Prompt -> Quote all lines below exactly. Images stay out.

Input ->
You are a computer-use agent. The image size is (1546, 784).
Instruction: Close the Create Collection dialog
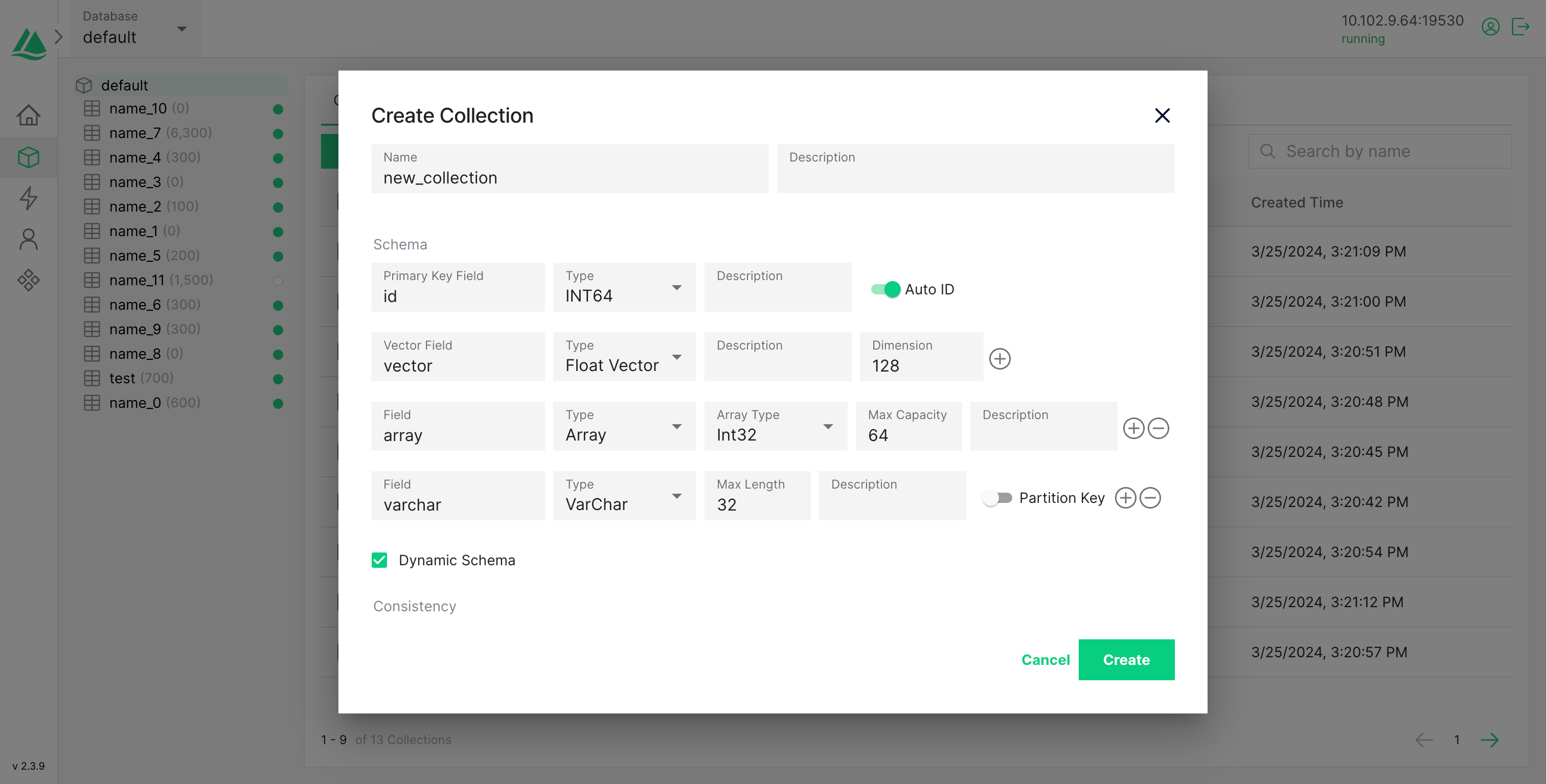coord(1162,115)
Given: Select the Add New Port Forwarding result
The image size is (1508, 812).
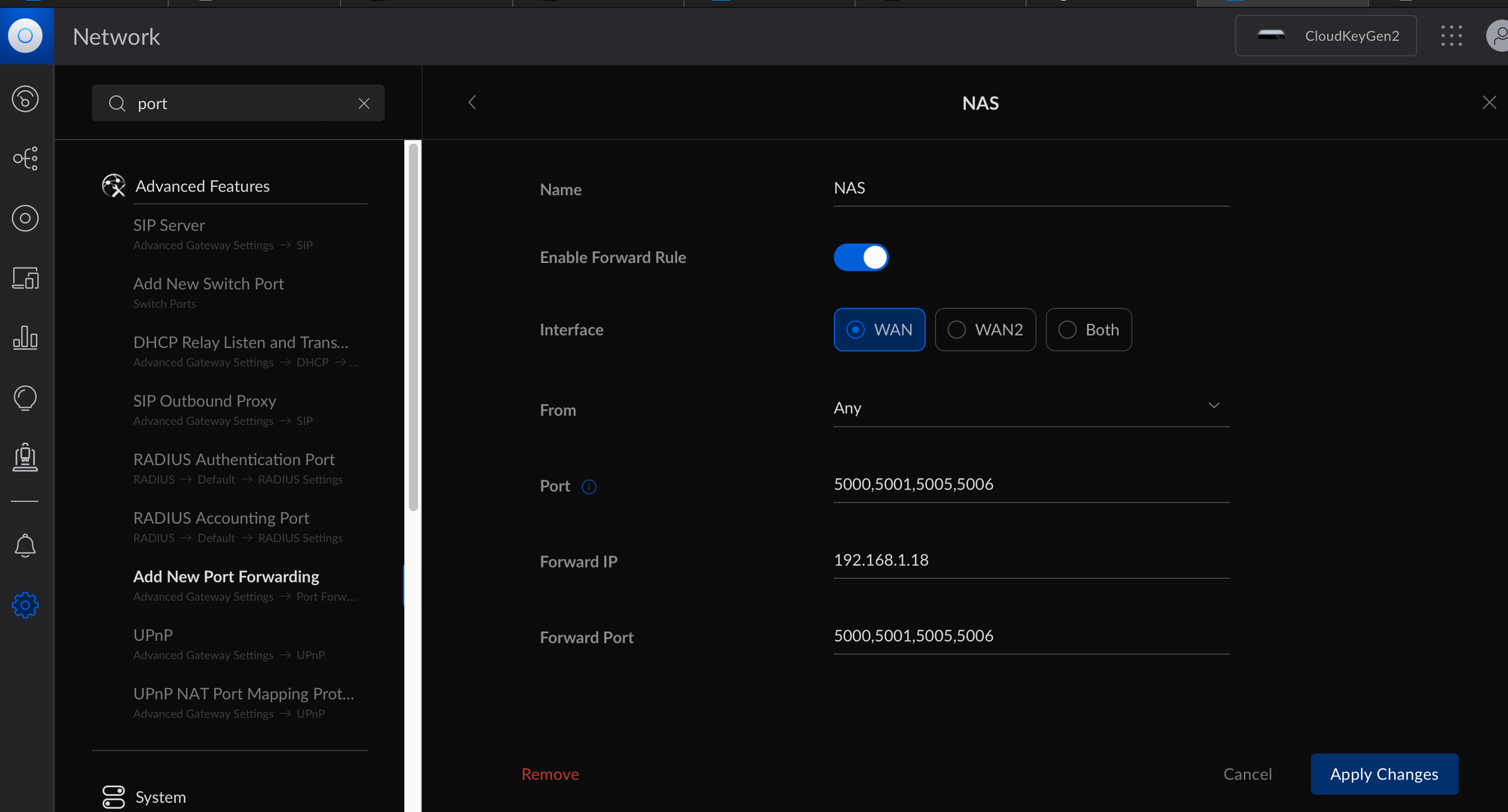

Solution for this problem ->
You are a computer-use agent. The image size is (1546, 784).
Instruction: Close the Create Collection dialog
coord(1162,115)
Given: Select the Add New Port Forwarding result
The image size is (1508, 812).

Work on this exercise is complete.